PlayCore is right on with “design thinking,” and are leading-edge through product innovation and program curriculum formulations that clearly foster improved health and more balanced living. They do so by recognizing the human capacity for and need to play throughout our lifetimes.
“Design thinking” is a buzz phrase that permeates much of highly innovative corporations and even educational institutions like Stanford University, where I enjoy teaching. But rarely do “design thinkers” apply their outreach to the essential design of their bodies or psychologically….themselves. Yet when we look closely at the long history of our species, and listen to the paleo-anthropologists as they provide evidence of just how we humans, or scientifically classified homosapien species, arrived at our current state of design, one term, NEOTENY, explains much about what, over long time periods, our biological design has become. Our heritage prior to agriculture and city living is as hunter-gatherers, and the biological carry over from this lengthy heritage leaves us with the body that is our current physical and psychological home.
Upon looking closely, this design is evident anywhere humans live throughout this remarkable world. So, NEOTENY is the essence of our design. When we live in accord with this design, we get along better with ourselves and our fellow humans. When we do not, we pay a price in physical and emotional health that our obesity, depressive epidemics, and even our conflict dysfunctions reveal.
So what is Neoteny?
Basically, it is the biological design in the genes for staying “young” despite still getting old. And one of the hallmarks of this immaturity being retained despite becoming old, is our design for lifelong PLAY.
To bring this concept home, let’s look at neoteny as it exists in another familiar species. Most of us are on good terms with various breeds of dogs, recognizing differences between a Cocker Spaniel and a Greyhound. And good science and genetics tells us that domestic dogs and the incredible variety of breeds all evolved from wolves. Some of the fundamental differences between a mature wolf, for example, and a mature Labrador or Golden Retriever may help us understand neoteny better. Wolf puppies and Lab and Golden puppies are almost identical in their behavior. They play constantly, and retrieve compulsively.
However, as the wolf matures, it loses its puppy ways, and no longer retrieves. It acquires nature-fixed assigned roles within the pack, undergoes bodily changes, which we know as adult wolf characteristics. The adult wolf has a long nose, upright ears, and the wolf pack social structure allows only the alpha of the pack to reproduce; thus this adult wolf behavior is more fixed and hierarchical and very different than the behavioral qualities of the adult Lab or Golden.
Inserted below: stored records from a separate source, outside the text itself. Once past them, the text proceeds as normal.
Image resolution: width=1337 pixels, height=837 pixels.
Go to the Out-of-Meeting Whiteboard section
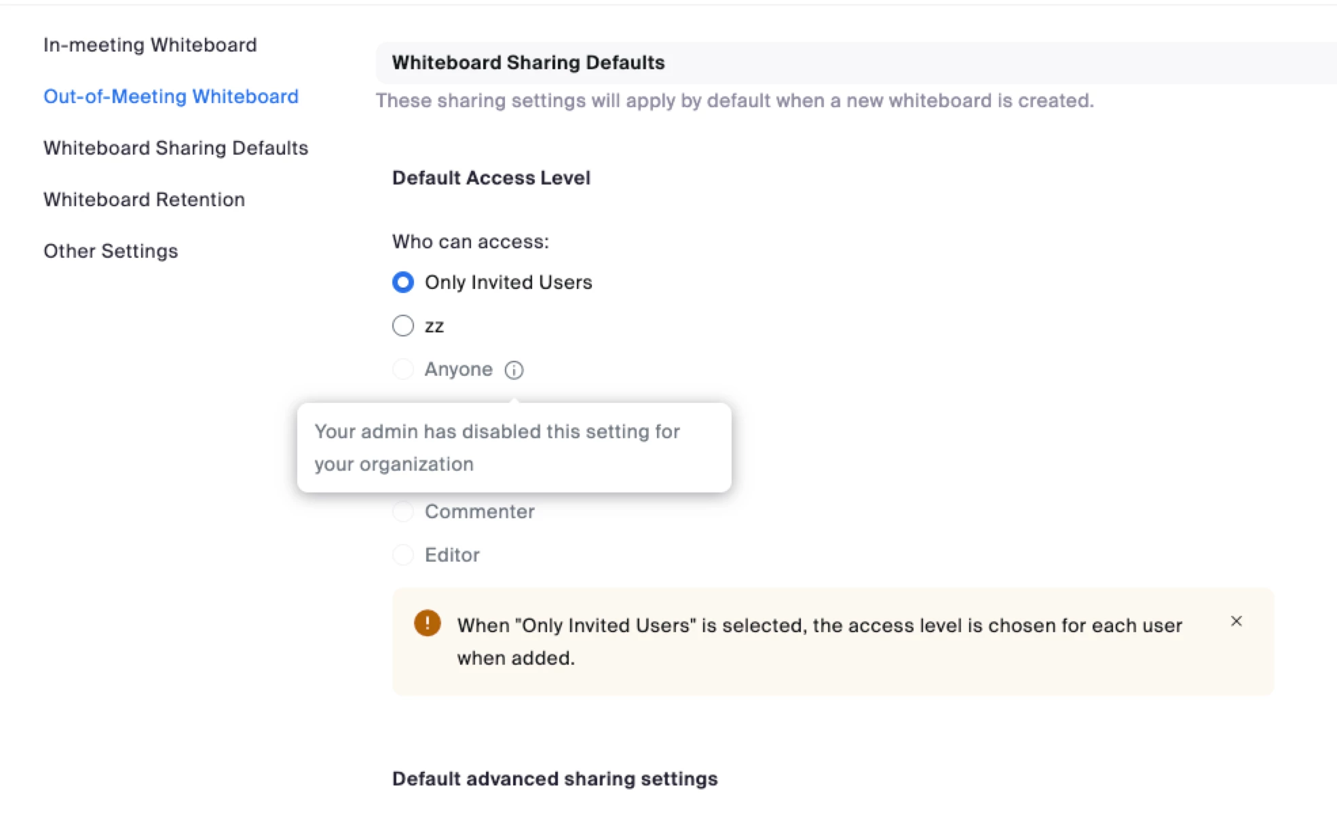coord(171,96)
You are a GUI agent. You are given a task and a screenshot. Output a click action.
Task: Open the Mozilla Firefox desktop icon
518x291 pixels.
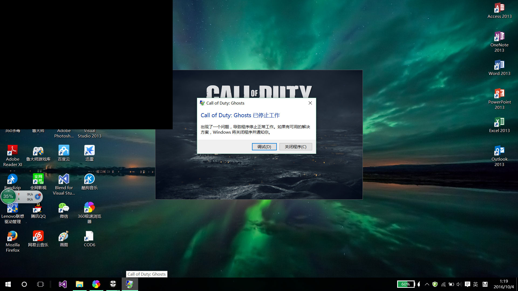pyautogui.click(x=13, y=237)
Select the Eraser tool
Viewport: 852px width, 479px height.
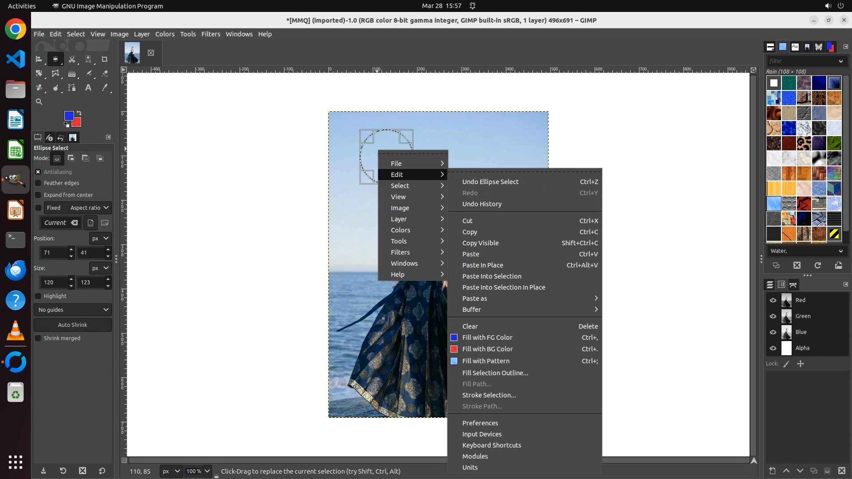[105, 74]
They, in contrast, grow old with floppy ears, a short muzzle, but more to the point of this blog, live to play and retrieve until they drop dead of old age. They are neotenous canines. And they exemplify in canine profiles the differences between a neotenous and non-neotenous species.
Now let’s look at the primate rather than the dog-wolf species. The great apes and humans are both primates. A chimpanzee has more than 95% of the same genes as humans. Looking more deeply at the behavior and the nervous systems of the adult Chimpanzee vs. the Human, we note much more fixed behavior in the Chimps than is the very broad repertoire of behaviors available to the human. The Chimp male fights for alpha status, and there is a pecking order to Chimpanzee social life that influences female Chimp behavior also. Though the males dominate the female Chimps, nonetheless the female Chimps also have a pecking order among the females, that Jane Goodall in her years of observation in the wilds of Gombe Stream in Africa documented. Though humans have great variety in their cultural habits, all of us have a very long childhood for play and learning, and the continued capacity to play from birth until our demise in old age. And as a by-product of this neotenous design as humans, we are more adaptable, curious and are able to explore the many options in our lives that become possible as outgrowths of this design.
Being true to our long-acquired neotenous design, and not suppressing it is like getting good nutrition or a good nights’ sleep. Assuring adequate play, whether child or adult (and the patterns and amounts certainly differ) is a fundamental public health necessity. Each of us can assess whether our children or us are achieving this balance, which nature has, through much trial and error, provided as our optimal, neotenous design.
Spending time in playfulness, (which is central to PlayCore’s mission and values) keeps the balance for well-being alive and vital.